Anything compensated for labor is income. I could pay you in peanuts to paint my house if that's how you wanted to be paid. The IRS would ask you to value the peanuts and tax you on that value absent a exemption or deduction granted under their rules.

And income is never dependent on labor. If I hand you $10K worth of peanuts for nothing that is still income absent some exemption or rule saying you need not claim it as income.

The IRS has rules on why scholarships are tax free. Absent this rule your scholarship would not be tax free. And reading the rule, not everything tied to a scholarship is always tax free anyway.

https://www.irs.gov/taxtopics/tc421#:~:text=Tax-Free,receive may be tax-free.

Take it easy with the facts.
 
The IRS rule specifically distinguishes scholarships from income. So according to the IRS, scholarships aren’t income. If football players receive a cut of the remaining 50%, that would be income. Nobody has said otherwise.

And both of us said that labor doesn’t depend on income and vice versa.
 
The IRS rule specifically distinguishes scholarships from income. So according to the IRS, scholarships aren’t income. If football players receive a cut of the remaining 50%, that would be income. Nobody has said otherwise.

And both of us said that labor doesn’t depend on income and vice versa.

Do you consider student athletes to be labor? If so, all sports or just some? Full scholarship athletes only or all student athletes? Do you consider high school sports to be labor?

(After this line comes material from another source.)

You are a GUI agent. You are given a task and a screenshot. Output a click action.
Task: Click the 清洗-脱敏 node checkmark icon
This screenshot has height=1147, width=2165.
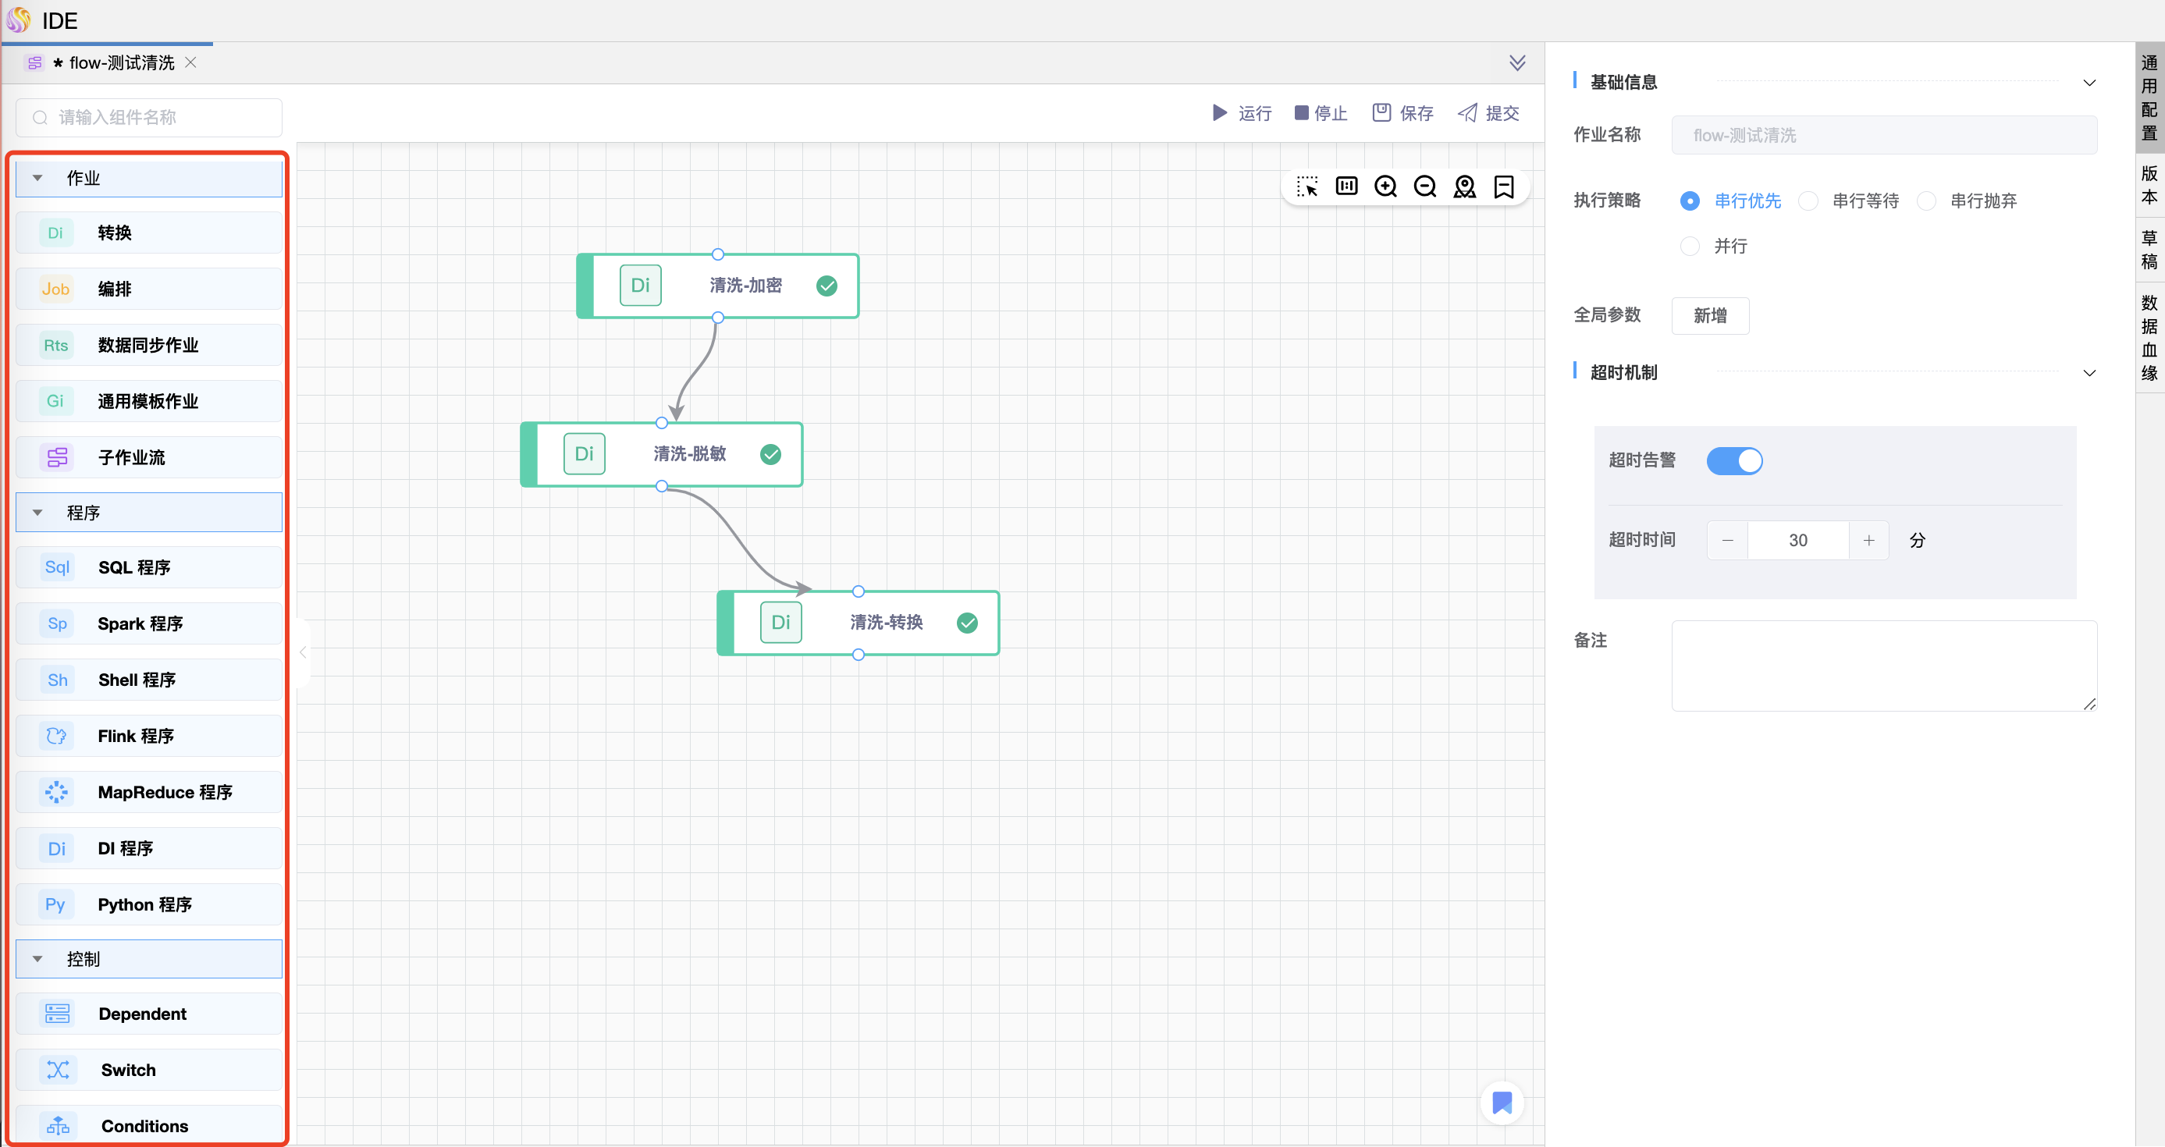pos(772,454)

I don’t consider students athletes to be “labor,” which affects how I view this discussion.
 
Do you consider student athletes to be labor? If so, all sports or just some? Full scholarship athletes only or all student athletes? Do you consider high school sports to be labor?

I don’t consider students athletes to be “labor,” which affects how I view this discussion.

Why not? Many of them work 20+ hours/week for the university in addition to the required schoolwork to stay eligible. They bring in tens of millions of dollars in revenue every year for the school, not to mention the millions in marketing value that comes from their athletic performance. Why is that not labor?

Hell I'd argue that Wake's football players provide more labor than most of us who regularly post on this message board.
 
Why not? Many of them work 20+ hours/week for the university in addition to the required schoolwork to stay eligible. They bring in tens of millions of dollars in revenue every year for the school, not to mention the millions in marketing value that comes from their athletic performance. Why is that not labor?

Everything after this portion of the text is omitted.